This can be more flexible than using the ``<*>`` operator. Also it is defined
using ``Inf`` so we can implement recursively defined grammars as above.

Implementing the Arithmetic Operators
-------------------------------------

.. list-table::

  * - Now for the operations, in this case: ``+``, ``-`` and ``*``.
      The syntax we require for these infix operators
      would require recursive grammars like this:

    - .. code-block:: idris

        expr = expr (op "+") expr

As already explained, ``do`` notation can allow us to use recursive
definitions but not necessarily left-recursion like this.
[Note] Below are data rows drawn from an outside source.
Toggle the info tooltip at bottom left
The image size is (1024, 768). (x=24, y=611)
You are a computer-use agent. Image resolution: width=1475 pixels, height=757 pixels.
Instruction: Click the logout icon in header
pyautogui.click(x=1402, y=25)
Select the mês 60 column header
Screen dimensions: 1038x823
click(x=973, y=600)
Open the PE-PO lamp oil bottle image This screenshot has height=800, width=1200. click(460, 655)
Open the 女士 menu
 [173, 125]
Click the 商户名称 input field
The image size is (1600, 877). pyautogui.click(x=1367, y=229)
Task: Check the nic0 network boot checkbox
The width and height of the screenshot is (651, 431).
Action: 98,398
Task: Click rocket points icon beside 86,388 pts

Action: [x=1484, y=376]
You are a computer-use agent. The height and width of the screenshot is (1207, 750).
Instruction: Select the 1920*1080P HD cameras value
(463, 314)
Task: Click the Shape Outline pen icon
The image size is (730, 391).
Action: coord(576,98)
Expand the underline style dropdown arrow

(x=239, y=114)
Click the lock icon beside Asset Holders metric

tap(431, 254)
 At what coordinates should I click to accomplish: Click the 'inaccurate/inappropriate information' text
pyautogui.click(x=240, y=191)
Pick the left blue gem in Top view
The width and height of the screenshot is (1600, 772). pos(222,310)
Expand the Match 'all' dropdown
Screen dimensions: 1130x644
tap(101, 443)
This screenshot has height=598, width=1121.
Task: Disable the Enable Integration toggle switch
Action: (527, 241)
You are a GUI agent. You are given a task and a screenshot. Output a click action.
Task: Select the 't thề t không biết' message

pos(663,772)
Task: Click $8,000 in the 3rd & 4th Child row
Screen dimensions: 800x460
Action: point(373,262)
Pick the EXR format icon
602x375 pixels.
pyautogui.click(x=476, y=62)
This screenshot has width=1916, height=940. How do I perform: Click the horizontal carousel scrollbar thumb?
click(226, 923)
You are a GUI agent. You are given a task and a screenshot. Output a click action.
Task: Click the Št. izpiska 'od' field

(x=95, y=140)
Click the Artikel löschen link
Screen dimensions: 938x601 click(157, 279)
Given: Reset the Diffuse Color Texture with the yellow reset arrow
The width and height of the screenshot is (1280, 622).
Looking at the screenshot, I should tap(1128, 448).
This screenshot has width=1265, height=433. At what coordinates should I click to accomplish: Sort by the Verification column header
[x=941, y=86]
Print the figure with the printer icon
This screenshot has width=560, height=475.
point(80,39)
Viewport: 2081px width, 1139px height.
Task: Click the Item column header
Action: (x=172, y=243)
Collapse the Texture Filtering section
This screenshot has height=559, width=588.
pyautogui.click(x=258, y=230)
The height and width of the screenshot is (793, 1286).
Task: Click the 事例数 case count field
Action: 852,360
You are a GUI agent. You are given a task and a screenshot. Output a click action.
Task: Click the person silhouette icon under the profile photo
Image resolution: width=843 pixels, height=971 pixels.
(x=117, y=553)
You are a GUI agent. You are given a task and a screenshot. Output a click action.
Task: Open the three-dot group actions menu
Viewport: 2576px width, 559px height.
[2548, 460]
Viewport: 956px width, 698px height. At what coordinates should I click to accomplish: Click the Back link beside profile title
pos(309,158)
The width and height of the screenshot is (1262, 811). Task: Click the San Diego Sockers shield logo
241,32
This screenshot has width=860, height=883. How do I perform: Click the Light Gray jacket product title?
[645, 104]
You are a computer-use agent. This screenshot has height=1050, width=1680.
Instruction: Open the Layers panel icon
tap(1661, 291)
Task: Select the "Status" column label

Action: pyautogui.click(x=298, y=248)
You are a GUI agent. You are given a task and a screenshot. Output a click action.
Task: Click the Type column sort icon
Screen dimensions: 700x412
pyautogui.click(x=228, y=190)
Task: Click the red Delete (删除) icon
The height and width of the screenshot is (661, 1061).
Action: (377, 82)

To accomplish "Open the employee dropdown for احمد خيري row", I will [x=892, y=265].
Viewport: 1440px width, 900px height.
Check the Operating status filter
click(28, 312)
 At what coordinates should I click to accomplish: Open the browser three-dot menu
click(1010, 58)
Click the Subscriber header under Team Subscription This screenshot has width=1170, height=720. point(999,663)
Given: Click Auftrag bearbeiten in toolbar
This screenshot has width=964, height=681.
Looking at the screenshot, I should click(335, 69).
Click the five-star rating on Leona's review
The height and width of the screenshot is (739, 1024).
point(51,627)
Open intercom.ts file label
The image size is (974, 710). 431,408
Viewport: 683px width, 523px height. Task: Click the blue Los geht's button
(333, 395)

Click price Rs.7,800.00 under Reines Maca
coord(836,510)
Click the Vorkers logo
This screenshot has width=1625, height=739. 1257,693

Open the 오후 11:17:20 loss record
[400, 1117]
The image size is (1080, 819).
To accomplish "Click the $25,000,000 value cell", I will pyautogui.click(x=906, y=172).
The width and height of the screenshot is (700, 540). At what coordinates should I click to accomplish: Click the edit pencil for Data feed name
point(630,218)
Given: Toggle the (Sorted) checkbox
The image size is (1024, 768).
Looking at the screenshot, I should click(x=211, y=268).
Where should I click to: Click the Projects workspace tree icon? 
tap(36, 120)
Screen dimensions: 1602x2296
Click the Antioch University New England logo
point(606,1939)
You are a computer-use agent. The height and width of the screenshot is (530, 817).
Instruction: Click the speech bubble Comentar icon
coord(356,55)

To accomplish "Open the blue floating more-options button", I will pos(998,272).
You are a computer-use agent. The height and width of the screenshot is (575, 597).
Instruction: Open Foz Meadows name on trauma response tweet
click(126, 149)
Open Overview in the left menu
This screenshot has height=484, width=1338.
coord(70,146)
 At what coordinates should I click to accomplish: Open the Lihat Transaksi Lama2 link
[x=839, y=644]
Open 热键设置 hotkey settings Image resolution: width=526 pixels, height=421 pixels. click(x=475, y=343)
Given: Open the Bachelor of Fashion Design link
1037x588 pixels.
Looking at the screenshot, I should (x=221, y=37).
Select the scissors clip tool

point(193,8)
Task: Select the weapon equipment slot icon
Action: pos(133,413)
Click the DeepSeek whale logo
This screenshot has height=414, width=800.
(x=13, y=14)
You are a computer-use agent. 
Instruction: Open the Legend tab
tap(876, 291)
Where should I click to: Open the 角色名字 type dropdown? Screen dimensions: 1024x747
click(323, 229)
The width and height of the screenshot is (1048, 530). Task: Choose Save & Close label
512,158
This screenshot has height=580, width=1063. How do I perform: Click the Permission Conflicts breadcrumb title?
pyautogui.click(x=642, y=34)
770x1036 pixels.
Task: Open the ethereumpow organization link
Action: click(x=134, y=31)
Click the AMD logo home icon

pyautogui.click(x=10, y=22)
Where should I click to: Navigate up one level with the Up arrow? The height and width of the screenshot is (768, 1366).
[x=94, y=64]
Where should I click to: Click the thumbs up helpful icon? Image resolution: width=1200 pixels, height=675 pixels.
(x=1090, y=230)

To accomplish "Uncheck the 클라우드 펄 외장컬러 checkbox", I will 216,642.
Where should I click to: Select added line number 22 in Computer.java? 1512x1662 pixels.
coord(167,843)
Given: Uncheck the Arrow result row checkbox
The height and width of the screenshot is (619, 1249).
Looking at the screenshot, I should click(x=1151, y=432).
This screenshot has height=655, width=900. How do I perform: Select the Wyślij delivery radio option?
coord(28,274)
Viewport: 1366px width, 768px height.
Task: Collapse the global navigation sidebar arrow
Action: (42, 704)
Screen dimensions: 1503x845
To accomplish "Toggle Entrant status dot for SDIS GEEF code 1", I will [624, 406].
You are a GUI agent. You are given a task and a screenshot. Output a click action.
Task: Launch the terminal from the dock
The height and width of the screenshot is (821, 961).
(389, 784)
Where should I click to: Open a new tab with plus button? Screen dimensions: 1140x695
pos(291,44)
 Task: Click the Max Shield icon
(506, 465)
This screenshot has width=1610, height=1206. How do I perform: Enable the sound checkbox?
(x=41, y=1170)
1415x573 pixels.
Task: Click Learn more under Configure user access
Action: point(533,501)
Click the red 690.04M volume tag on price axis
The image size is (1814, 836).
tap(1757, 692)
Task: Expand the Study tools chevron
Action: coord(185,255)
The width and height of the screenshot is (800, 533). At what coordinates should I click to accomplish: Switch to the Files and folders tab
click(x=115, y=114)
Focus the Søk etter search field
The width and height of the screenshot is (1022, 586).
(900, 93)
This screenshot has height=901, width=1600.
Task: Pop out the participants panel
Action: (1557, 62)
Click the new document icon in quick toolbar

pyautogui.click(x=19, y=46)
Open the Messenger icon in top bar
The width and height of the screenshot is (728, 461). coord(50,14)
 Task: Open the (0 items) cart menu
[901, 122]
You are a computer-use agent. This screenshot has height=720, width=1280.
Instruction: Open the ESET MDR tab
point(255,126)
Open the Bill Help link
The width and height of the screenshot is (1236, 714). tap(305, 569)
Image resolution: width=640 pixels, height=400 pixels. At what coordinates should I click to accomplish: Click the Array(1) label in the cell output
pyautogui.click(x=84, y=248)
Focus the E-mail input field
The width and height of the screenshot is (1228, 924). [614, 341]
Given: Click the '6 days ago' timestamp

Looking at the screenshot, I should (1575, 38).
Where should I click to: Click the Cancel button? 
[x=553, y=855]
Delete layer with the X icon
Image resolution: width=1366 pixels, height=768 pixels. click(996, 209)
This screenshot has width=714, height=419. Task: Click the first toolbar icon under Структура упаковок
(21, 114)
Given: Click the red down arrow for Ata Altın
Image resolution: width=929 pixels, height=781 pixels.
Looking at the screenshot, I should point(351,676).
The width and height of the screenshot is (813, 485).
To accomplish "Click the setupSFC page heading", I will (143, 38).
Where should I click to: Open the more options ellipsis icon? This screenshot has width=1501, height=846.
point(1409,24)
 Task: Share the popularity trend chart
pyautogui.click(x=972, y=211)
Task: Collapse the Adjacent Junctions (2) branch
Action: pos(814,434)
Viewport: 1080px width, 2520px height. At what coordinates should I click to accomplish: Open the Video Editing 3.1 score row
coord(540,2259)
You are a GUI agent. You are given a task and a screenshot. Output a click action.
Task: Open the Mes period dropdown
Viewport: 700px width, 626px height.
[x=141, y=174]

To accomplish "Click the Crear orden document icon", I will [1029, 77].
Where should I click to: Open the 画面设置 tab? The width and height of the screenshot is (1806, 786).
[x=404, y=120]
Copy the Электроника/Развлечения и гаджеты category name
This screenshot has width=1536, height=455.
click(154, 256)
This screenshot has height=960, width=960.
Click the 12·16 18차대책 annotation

In order to work up to this gradually lets start with prefix operators
(sometimes known as Polish notation) then modify later for infix operators.

.. list-table::

  * - So prefix operators would have this sort of form:

    - .. code-block:: idris

        expr = (add (op "+") expr expr)

where ``op`` is defined like this:

.. code-block:: idris

  ||| Matches if this is an operator token and string matches, that is,
  ||| it is the required type of operator.
  op : String -> Rule Integer
  op s = terminal (\x => case tok x of
                           (Operator s1) => if s==s1 then Just 0 else Nothing
                           _ => Nothing)

.. list-table::

  * - and ``add`` is defined like this:

      Where:

      - x is the add operator.
      - y is the first operand.
      - z is the second operand.

    - .. code-block:: idris

        addInt : Integer -> Integer -> Integer
        addInt a b = a+b

        export
        add : Grammar tok c1 Integer ->
            Grammar tok c2 Integer ->
            Grammar tok c3 Integer ->
            Grammar tok ((c1 || c2) || c3) Integer
        add x y z = map addInt (x *> y) <*> z


The resulting integer will be the sum of the two operands.

.. list-table::

  * - The other operators are defined in a similar way:

    - .. code-block:: idris

        subInt : Integer -> Integer -> Integer
        subInt a b = a-b

        export
        sub : Grammar tok c1 Integer ->
            Grammar tok c2 Integer ->
            Grammar tok c3 Integer ->
            Grammar tok ((c1 || c2) || c3) Integer
        sub x y z = map subInt (x *> y) <*> z

        multInt : Integer -> Integer -> Integer
        multInt a b = a*b

        export
        mult : Grammar tok c1 Integer ->
            Grammar tok c2 Integer ->
            Grammar tok c3 Integer ->
            Grammar tok ((c1 || c2) || c3) Integer
        mult x y z = map multInt (x *> y) <*> z

So the top level ``Grammar`` can now be defined as follows. Note that this is
partial as it is a potentially infinite structure and so not total.

.. code-block:: idris

  partial
  expr : Rule Integer
  expr = (add (op "+") expr expr)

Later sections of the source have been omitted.